When it fell to me to plan, prep, and build not just one but six DIY projects in a single day, it's fair to say I was a bit...daunted. But I gathered up my wife, Katie, and some ride-or-die friends (ride-or-DIY friends) named Jake and Sarah, took a couple deep breaths, spread our to-do list out on the coffee table, and got to work.

We got an early start. Well, early for us, which is about 9 o' clock. I thought it would be best to start off simple. How hard could window boxes really be? Not hard at all, it turns out! We were painted, planted, and ready to hang in no time.

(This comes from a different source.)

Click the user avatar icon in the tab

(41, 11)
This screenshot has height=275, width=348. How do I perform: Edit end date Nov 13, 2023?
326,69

Painting is an activity that always seems like a big deal up until the exact moment you start it. Then it hits you: "Oh, right, you just put the paint on the thing, and you're painting!" In fact after a few minutes watching the smooth wood panels gradually become the color you had in your mind when you stood in the hardware store, you become entranced by it. "This is actually really relaxing to just sit and paint," Katie said. "It feels kinda cathartic." I felt the same way as I poured potting soil into the citrus-orange boxes and then dug small holes with my fingers to plant the annuals in. There was something about these tasks that felt youthful, something that seemed refreshingly like play.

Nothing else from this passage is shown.